Mordomia é o cultivo dos recursos que Deus fornece. A Bíblia nos diz que um dos mais importantes que Deus nos deu foram nossos dons, aptidões, talentos e habilidades. Um dos sacramentos da igreja medieval era o Sacramento das Ordens Sacerdotais, que dividia o mundo entre “religioso” e “secular”. Aqueles que iam para o ministério em tempo integral nas igrejas como padres, monges ou freiras, estavam em um patamar espiritual completamente diferente daqueles que não iam. Um dos principais objetivos da Reforma Protestante foi suplantar essa visão com o ensinamento bíblico do sacerdócio de todos os crentes (1 Pedro 2.9). Martinho Lutero insistia que todas as formas de trabalho eram chamados que honravam a Deus. Ser um fazendeiro, um artesão ou um artista era uma vocação, um chamado de Deus, tanto quando ser um pregador. Por quê?

Todas as formas de trabalho são uma participação no trabalho de Deus

Deus criou o mundo pelo seu Espírito (Gênesis 1.1-3) e continua a cuidar e sustentá-lo pelo seu Espírito (Salmo 104.30), regando e enriquecendo-o (Salmo 65.9-13) e alimentando e suprindo as necessidades de todos os seres viventes (Salmos 145.15-16 e 147.15-20). De fato, o próprio propósito da redenção é restaurar completa e totalmente a criação material (Apocalipse 21 e 22). Deus ama tanto o mundo que criou que enviou seu Filho para redimí-lo. Esse mundo é, em si mesmo, bom; não é apenas um palco temporário para a salvação individual.
Se o Espírito Santo é não somente um pregador que convence as pessoas do pecado e da graça (João 16.8-11; Tessalonicenses 1.5) mas também um jardineiro, um artista e um investidor na criação que renova o mundo material, não é possível ser mais espiritual e próximo de Deus sendo um pregador do que ser um fazendeiro, um artista ou um bancário. Para dar apenas um exemplo, o evangelismo é um trabalho temporário, enquanto a música é um trabalho permanente. Nos novos céus e nova terra, os pregadores estarão desempregados! Em última análise, o propósito do evangelismo é buscar um mundo em que os músicos serão capazes de executar seu trabalho com perfeição.

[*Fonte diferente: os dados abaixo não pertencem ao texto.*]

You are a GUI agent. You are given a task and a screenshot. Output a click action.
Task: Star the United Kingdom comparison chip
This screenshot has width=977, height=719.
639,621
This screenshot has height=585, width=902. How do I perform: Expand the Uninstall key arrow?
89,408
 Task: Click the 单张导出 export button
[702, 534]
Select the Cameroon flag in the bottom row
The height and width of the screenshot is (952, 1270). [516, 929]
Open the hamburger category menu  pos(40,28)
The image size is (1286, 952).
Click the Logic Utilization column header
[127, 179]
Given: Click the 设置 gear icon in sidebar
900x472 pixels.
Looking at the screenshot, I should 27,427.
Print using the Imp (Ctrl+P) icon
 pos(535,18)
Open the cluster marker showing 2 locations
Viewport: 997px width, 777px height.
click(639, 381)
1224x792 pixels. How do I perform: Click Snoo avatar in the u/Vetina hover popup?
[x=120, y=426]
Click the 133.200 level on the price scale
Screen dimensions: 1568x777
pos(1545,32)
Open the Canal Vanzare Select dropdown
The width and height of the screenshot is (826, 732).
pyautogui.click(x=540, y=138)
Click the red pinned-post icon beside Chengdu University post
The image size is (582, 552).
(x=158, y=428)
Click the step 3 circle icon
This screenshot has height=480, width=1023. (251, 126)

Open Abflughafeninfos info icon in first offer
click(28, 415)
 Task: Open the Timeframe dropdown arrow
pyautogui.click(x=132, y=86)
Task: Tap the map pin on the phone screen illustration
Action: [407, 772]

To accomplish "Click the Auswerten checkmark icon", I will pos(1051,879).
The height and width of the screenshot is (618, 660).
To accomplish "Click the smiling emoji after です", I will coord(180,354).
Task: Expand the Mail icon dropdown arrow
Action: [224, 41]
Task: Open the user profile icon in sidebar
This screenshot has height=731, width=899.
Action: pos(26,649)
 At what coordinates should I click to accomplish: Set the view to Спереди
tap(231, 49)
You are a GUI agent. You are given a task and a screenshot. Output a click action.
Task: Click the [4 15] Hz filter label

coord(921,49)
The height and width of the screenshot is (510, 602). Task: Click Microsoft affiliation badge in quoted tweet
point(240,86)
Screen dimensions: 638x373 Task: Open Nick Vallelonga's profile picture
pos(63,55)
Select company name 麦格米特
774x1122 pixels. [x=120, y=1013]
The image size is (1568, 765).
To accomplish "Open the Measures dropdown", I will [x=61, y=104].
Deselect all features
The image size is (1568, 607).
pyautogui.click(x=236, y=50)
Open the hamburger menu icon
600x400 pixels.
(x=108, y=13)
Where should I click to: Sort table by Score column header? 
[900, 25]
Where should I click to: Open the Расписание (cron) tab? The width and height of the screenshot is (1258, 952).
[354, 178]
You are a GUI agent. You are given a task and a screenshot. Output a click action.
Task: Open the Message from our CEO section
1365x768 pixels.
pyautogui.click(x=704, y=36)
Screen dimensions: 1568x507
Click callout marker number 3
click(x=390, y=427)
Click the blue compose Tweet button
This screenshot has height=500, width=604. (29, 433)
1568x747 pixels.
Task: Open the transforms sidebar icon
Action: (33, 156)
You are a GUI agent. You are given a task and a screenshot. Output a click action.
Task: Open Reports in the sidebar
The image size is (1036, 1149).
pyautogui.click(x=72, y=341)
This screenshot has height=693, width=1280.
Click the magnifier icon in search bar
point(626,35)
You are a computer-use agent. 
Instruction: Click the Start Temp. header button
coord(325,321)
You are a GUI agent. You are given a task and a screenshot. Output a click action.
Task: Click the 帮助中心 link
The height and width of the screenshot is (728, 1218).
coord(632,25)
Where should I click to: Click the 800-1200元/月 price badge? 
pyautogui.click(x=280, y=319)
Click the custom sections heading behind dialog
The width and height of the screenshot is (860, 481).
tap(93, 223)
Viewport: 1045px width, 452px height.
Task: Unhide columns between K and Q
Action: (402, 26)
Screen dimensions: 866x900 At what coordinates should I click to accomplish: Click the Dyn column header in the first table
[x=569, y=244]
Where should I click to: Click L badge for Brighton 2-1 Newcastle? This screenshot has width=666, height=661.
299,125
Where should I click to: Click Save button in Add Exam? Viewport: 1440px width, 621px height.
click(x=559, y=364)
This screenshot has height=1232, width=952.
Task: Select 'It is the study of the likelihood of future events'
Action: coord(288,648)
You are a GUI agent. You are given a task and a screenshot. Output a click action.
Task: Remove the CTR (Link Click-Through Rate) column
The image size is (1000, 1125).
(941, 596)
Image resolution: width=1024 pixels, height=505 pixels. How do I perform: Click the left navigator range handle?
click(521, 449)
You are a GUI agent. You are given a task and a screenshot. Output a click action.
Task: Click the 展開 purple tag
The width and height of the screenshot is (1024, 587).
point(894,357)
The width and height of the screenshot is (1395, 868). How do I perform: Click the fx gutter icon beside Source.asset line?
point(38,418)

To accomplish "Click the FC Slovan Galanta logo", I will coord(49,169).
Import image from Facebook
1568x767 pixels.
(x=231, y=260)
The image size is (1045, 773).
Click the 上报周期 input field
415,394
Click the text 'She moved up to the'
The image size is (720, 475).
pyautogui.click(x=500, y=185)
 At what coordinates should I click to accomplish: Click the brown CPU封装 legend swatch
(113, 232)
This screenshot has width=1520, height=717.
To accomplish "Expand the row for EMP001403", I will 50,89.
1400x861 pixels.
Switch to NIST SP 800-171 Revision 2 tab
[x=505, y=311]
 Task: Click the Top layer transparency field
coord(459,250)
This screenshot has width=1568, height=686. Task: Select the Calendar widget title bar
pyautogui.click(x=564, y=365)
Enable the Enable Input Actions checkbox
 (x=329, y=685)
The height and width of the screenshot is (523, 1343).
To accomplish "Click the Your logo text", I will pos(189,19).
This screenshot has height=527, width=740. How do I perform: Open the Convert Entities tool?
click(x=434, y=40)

Todas as formas de trabalho são meios de servir aos outros

Imagine quanto tempo levaria para fazer você mesmo uma cadeira. Você não teria que só cortar e moldar a madeira, mas também teria que fabricar as ferramentas. Para fazer as ferramentas, teria que buscar os minerais para fazer o metal. Levaria meses, talvez anos, para fazer todas as coisas necessárias para construir a cadeira. Quando você compartilha do trabalho dos outros, entretanto, você pode comprar uma cadeira com o dinheiro equivalente ao número de horas do seu trabalho, não com meses de esforço. Mesmo se você quiser mesmo fazer a cadeira, você pode comprar as ferramentas criadas por outros.
Qualquer trabalho, por conta dos desígnios de Deus, é um serviço. Através do trabalho, edificamos uns aos outros e nos tornamos cada vez mais ligados. Quando cristãos realizam trabalho “secular”, eles funcionam como sal e luz no mundo (Mateus 5.13-16). Agricultura e administração, babás e advogados, medicina e música – todas essas formas de trabalho cultivam, cuidam e sustentam o mundo criado que Deus fez e ama. Somos todos ministros (sacerdotes) da comunidade humana, em nome de Deus.
Trabalho é pegar o material bruto da criação de desenvolvê-lo para o bem dos outros. Músicos pegam o material bruto do som e trazem o significado artístico para nossas vidas. Fazendeiros pegam o material bruto do solo e das sementes e trazem alimento para nossas vidas. Isso significa que somos ministros de Deus em nosso trabalho não só quando estamos testemunhando ou falando diretamente de Jesus, mas quando estamos simplesmente fazendo nosso trabalho. Uma artista está servindo a Deus quando faz boa música, não apenas quando ela está cantando sobre a volta de Jesus.